Listed entries →

* * * *

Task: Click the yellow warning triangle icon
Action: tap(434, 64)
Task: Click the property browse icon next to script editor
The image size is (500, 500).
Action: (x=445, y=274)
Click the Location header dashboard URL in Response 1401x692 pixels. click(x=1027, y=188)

* * * *

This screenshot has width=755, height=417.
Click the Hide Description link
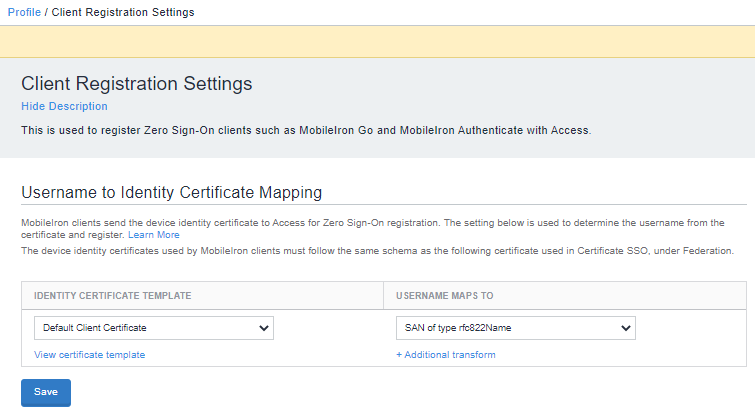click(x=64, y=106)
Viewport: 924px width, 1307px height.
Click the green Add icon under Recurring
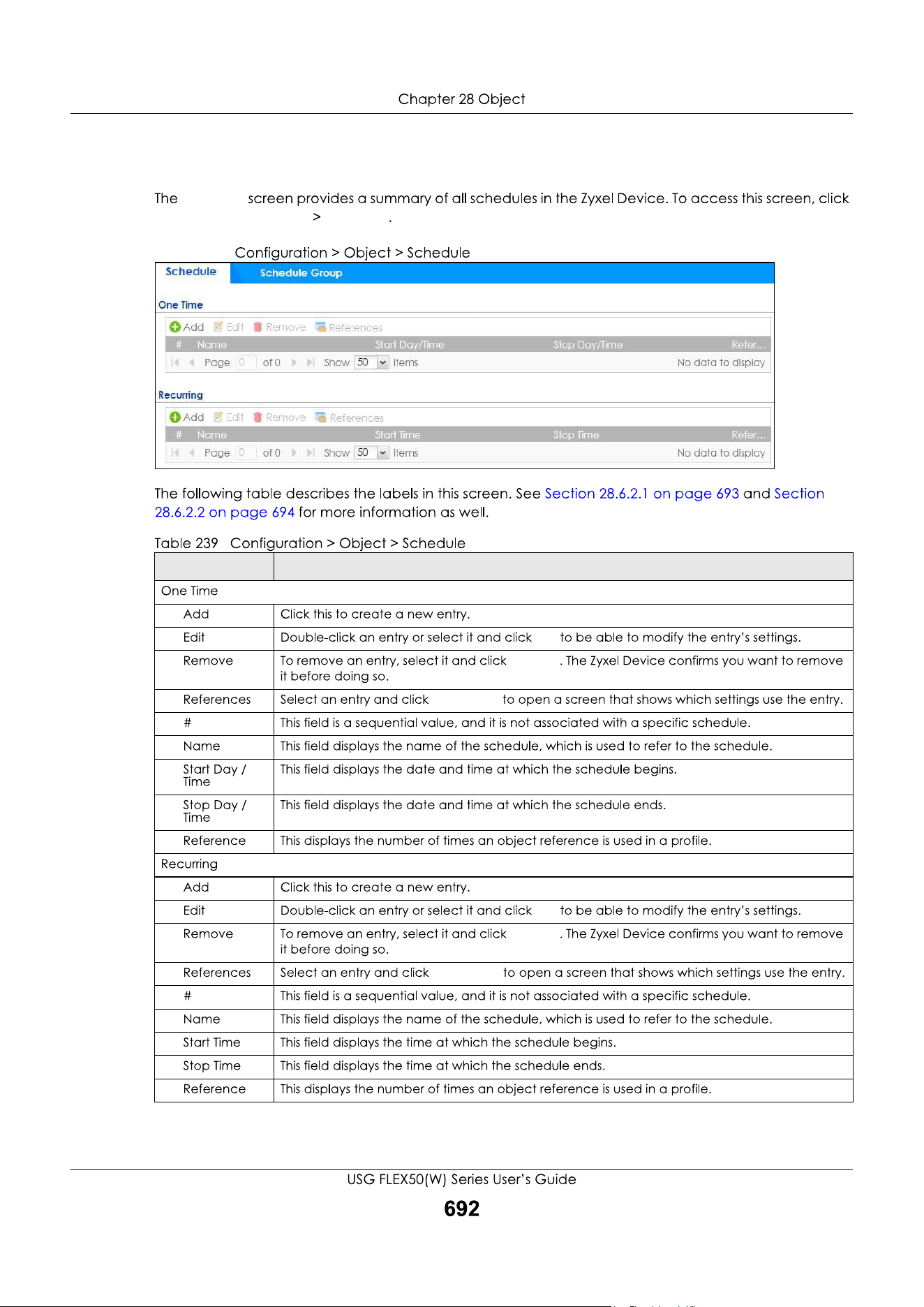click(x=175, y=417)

* * * *

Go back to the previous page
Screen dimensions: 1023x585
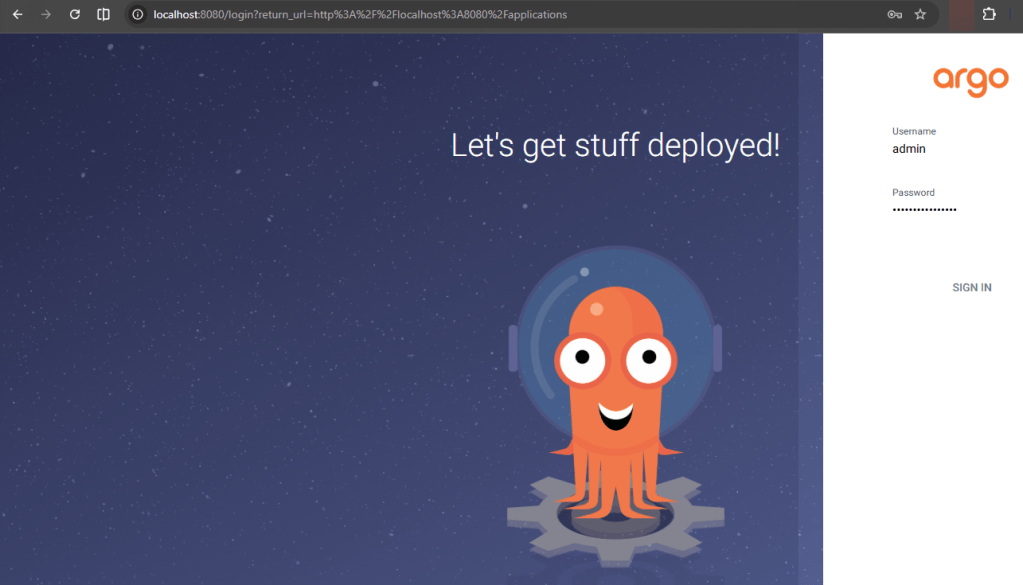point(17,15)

* * * *

The problem → The required output is the stretch of entries above from the line containing "Task: Click the property" through the line containing "Click the Location", reproduced exactly.

Answer section →
Task: Click the property browse icon next to script editor
The image size is (500, 500).
Action: (x=445, y=274)
Click the Location header dashboard URL in Response 1401x692 pixels. click(x=1027, y=188)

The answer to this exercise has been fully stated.